I will point out that the same thing holds true in plenty of other industries. This I know firsthand due to the fact that I am a marketer and businesswoman as well. In fact, since entering into the business world and deciding to launch a music company, I have received reminders on how widespread sexism and misogyny are from both sides of the aisle.
Cases in point:
1. Receiving hate mail
I received my first real hate mail via private inbox earlier this year and it was from a man who felt he had some God-given right to ‘put me in my place,’ so to speak. Laced with misogynistic references, it was one of the most horrific messages I had ever received. The basis of it was to put me down as a woman making strides in the music business by trying to belittle my ambitions for wanting to make a difference in the music industry.
The message also had disgusting elements of graphically describing how women like me should be handled sexually. Of course, I was initially devastated, not just because such crassness was directed at me, but also because I knew there were many other women in the world getting messages like that or even worse from so-called men who felt it was their duty to put women in a box.
2. Dealing with almost all-male investors and business partners
Trying to launch a startup and seeking support from investors led me to realize that the top end of the entrepreneurial world was also vastly dominated by men. If you’ve ever had to try wooing a venture capitalist to fund your startup you would know what I’m talking about.
In the Silicon Valley community, for example, almost all the VC firms are owned and operated by affluent males.
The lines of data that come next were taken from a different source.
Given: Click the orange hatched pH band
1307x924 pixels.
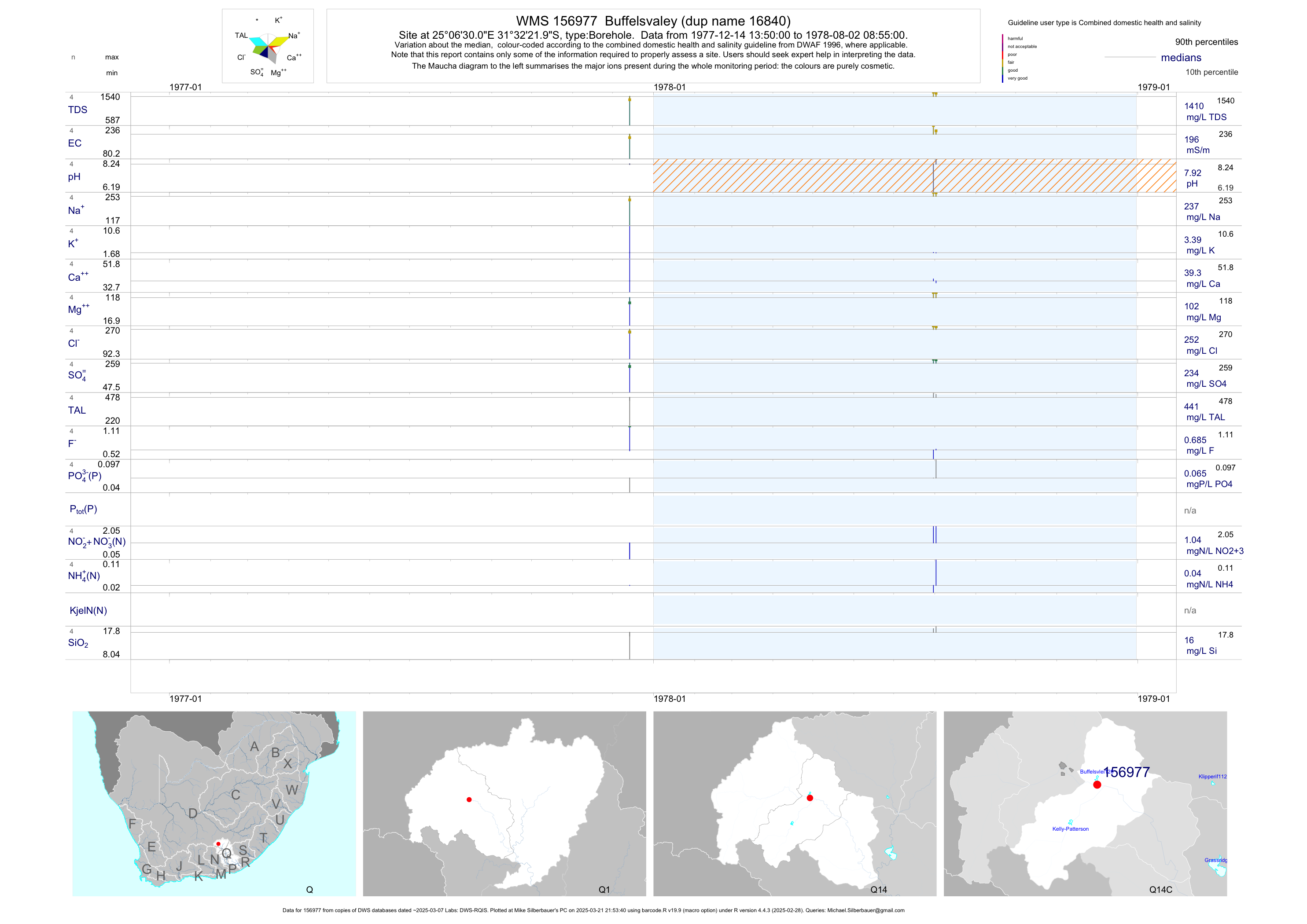Looking at the screenshot, I should click(x=797, y=176).
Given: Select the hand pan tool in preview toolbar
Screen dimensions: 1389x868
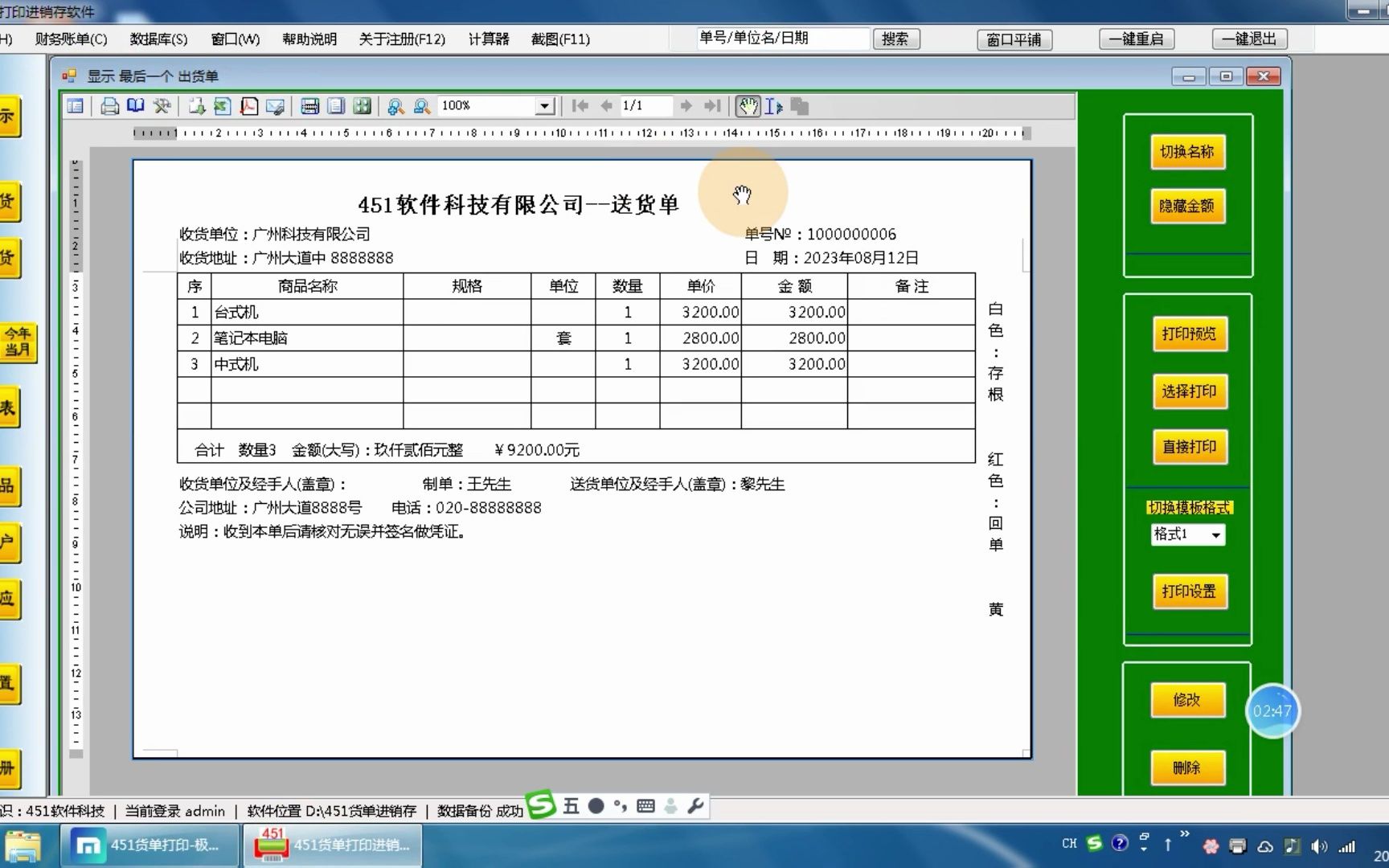Looking at the screenshot, I should [x=748, y=105].
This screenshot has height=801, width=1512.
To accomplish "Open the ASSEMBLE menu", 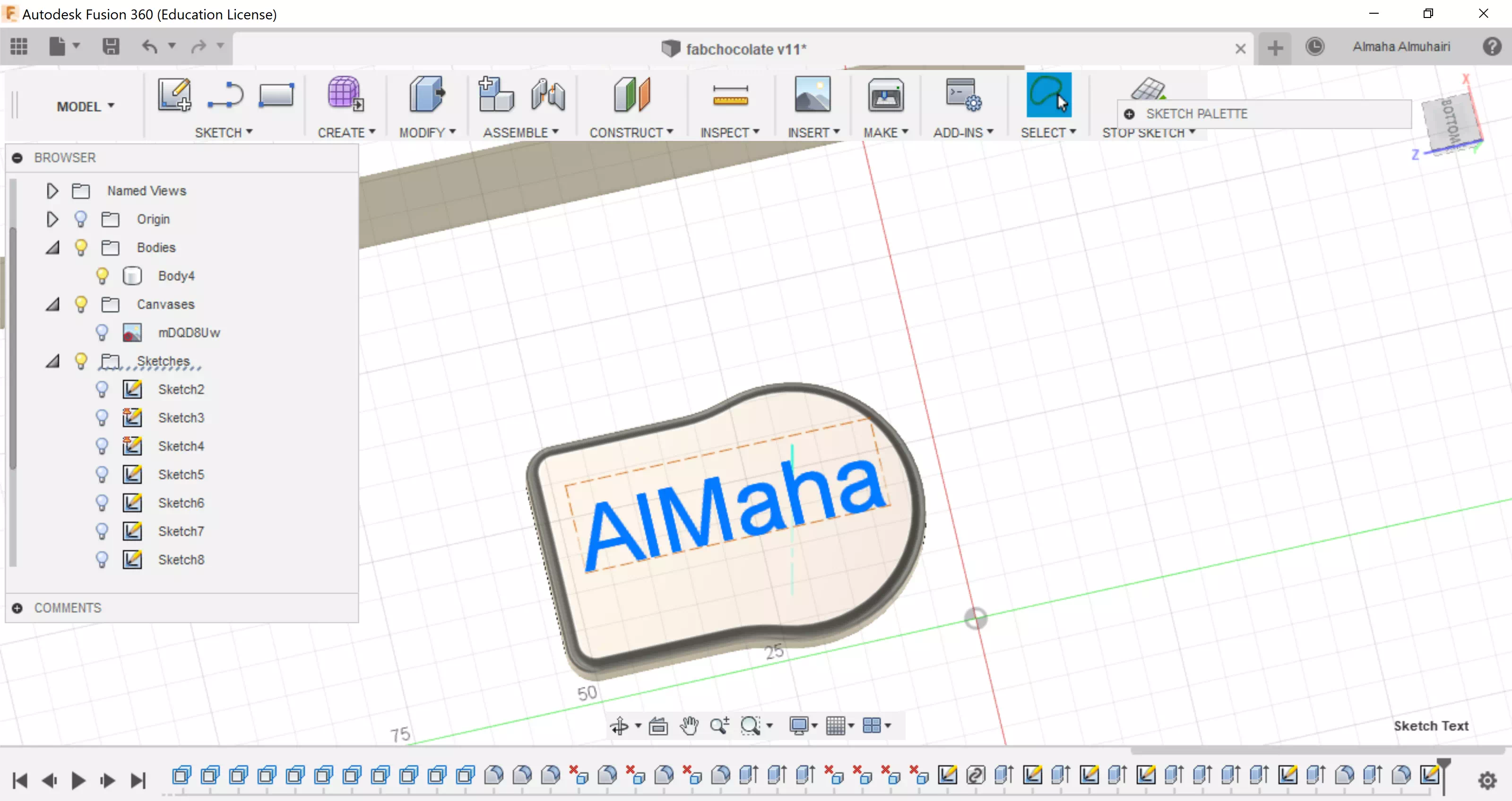I will click(x=520, y=133).
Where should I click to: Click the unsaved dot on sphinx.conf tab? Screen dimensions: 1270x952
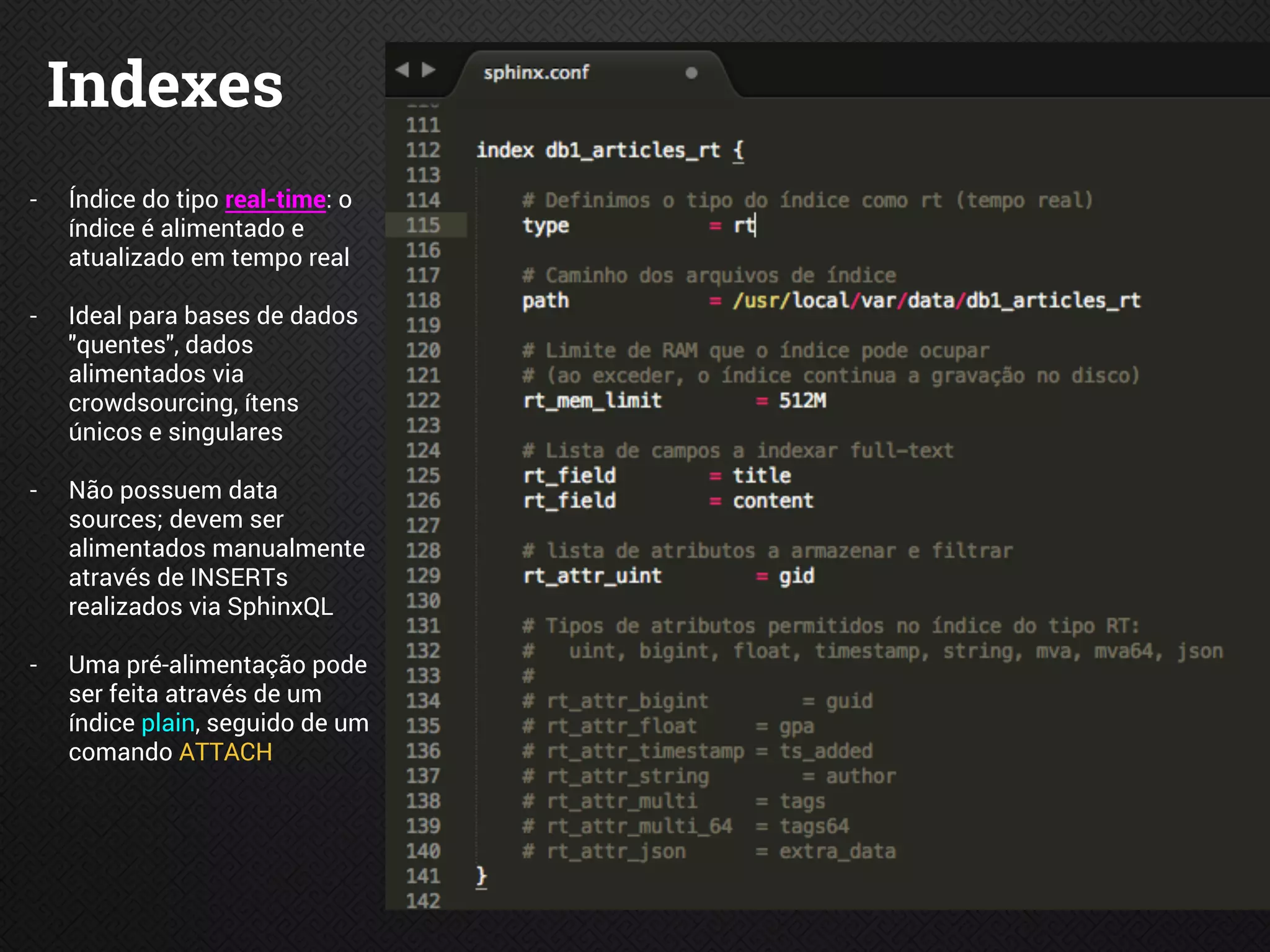pos(691,73)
I won’t even go into the scandals that have rocked Silicon Valley in recent months which involve dozens of women accusing several investors of sexual harassment. I’ll just say that I have been fortunate so far to not be subjected to such behaviors despite dealing with 99% men, both in business and music. However, being fortunate does not mean that I don’t want to see the status quo changed and that’s why I’m speaking out.
3. Sharing public opinion as a woman
I sometimes participate on public online forums. Women are free to join many of these forums, so there is no issue there. But like many other platforms where engagement is encouraged, there are misogynists who are caustic and bullying towards women, meaning to silence their participation.
Reading between the lines, I often get the feeling that I am supposed to be the one receiving the tips, not giving them.
The lack of women in the music industry and the sidelining of many, who are trying to make strides, by historically-patriarchal establishments continues to be a problem in the world. It gets even more glaringly lopsided and ugly when race is factored into the mix. But I’m heartened that change is on the way. For instance, Festival Republic in Leeds, UK just launched the ReBalance project. It’s an initiative that is intended to get more women on music festival lineups. ReBalance came about after mounting backlash about there being very few women performers at major festivals and a lack of opportunities for women in general. The Huffington Post reported last year that of 12 major festivals attended, the lineups were made up of only 12% females, despite the crowds being close to half and half between the sexes.
Another positive is the Australasian Performing Right Association Limited (APRA), in July, rolling out sweeping changes to help tackle gender inequality in the music industry Down Under. The new measures include a strict 40% participation rule for females in music programs, event performances, and judging panels.
These announcements are a step in the right direction and much appreciated, although much more needs to be done to alleviate the high level of sexism in the business that many women still have to put up with. It’s one thing to read about misogyny, it’s another to experience it firsthand.